- _WHAT IS BEING ASKED_
In the records below, the part to copy starts at the line containing "Task: Open sidebar search tool" and goes to the last line; output it exactly, without pictures.

- _STORED DATA_
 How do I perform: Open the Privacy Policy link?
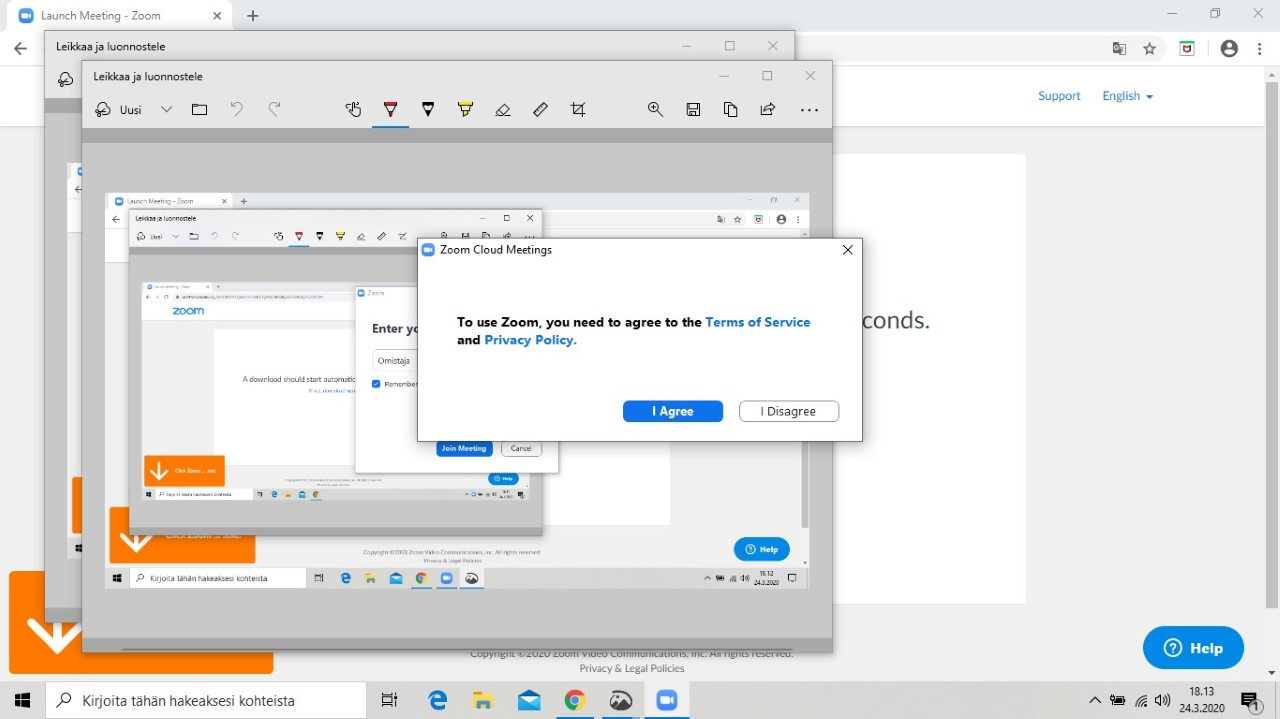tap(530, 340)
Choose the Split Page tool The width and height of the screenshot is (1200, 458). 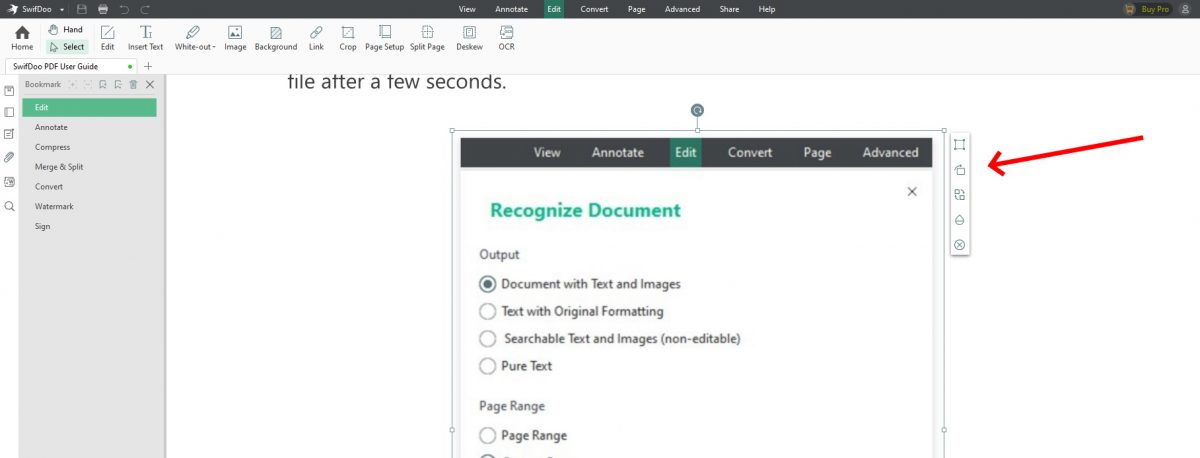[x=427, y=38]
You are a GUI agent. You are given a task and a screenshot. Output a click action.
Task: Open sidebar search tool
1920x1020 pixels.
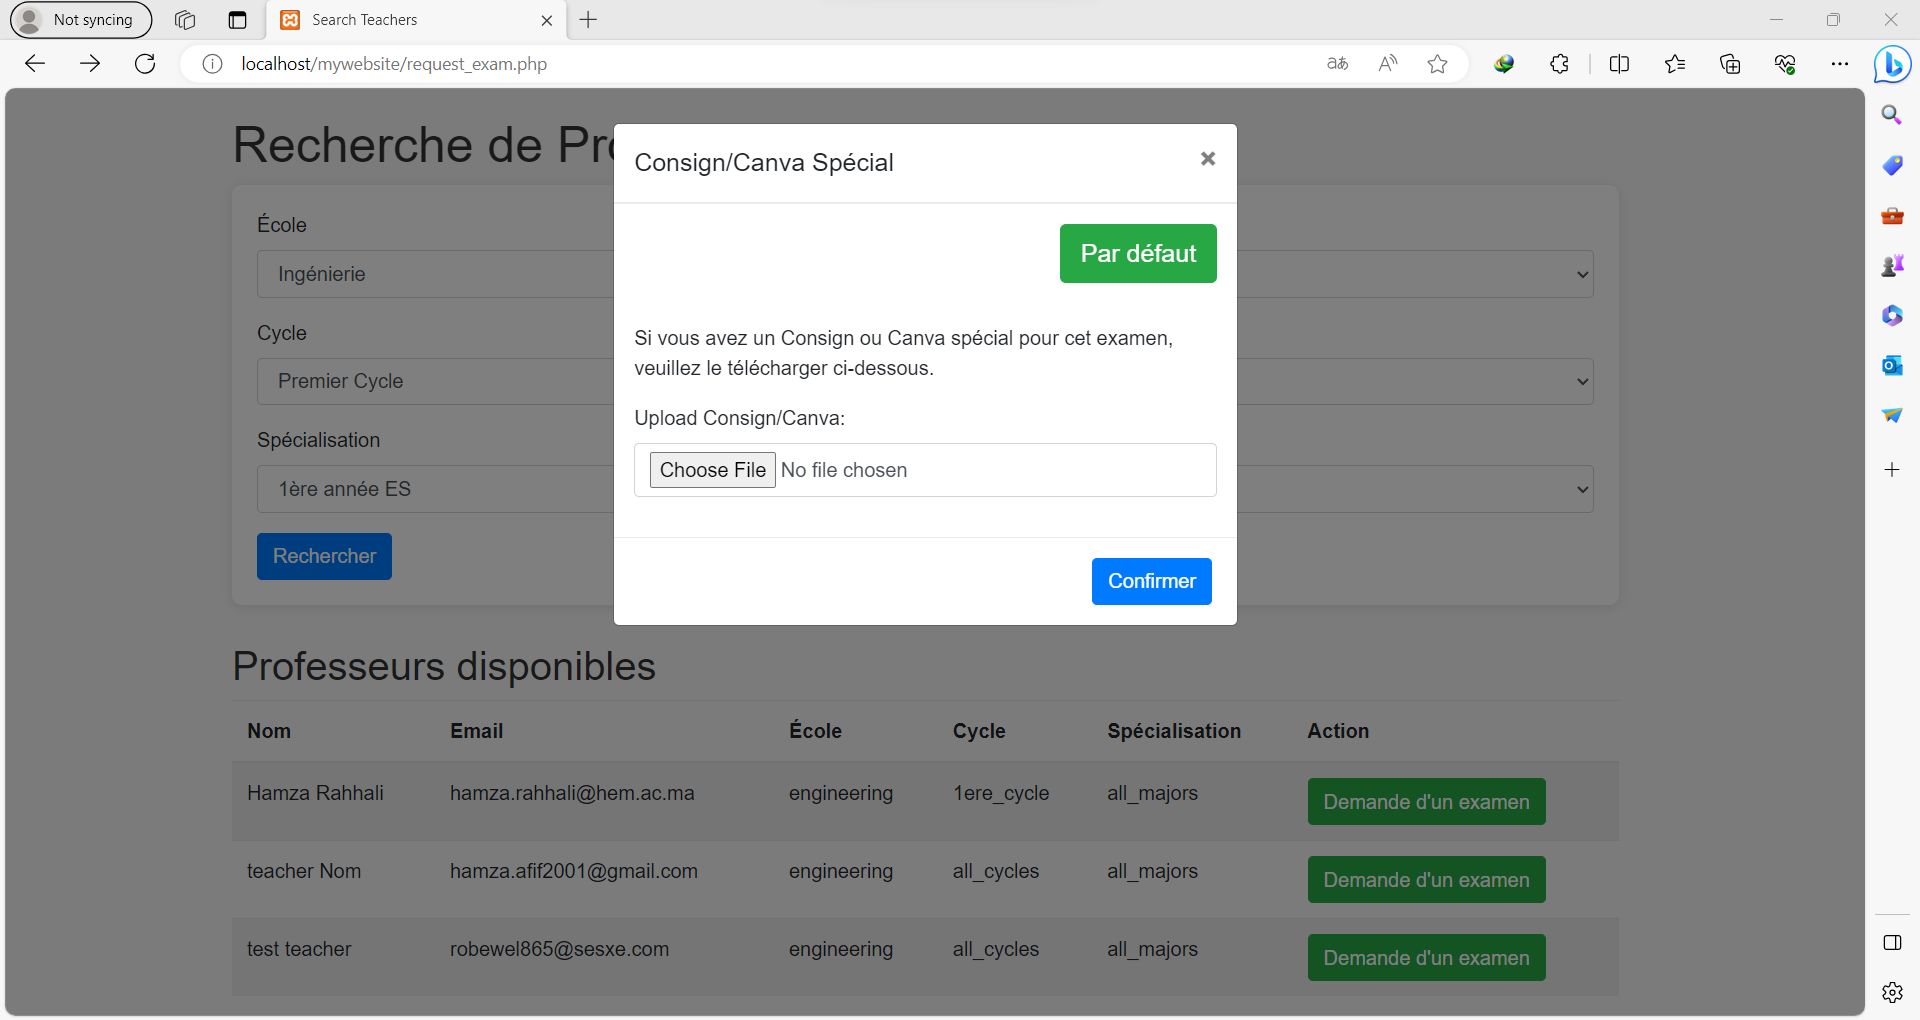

- _TASK RESULT_
Task: Open sidebar search tool
1920x1020 pixels.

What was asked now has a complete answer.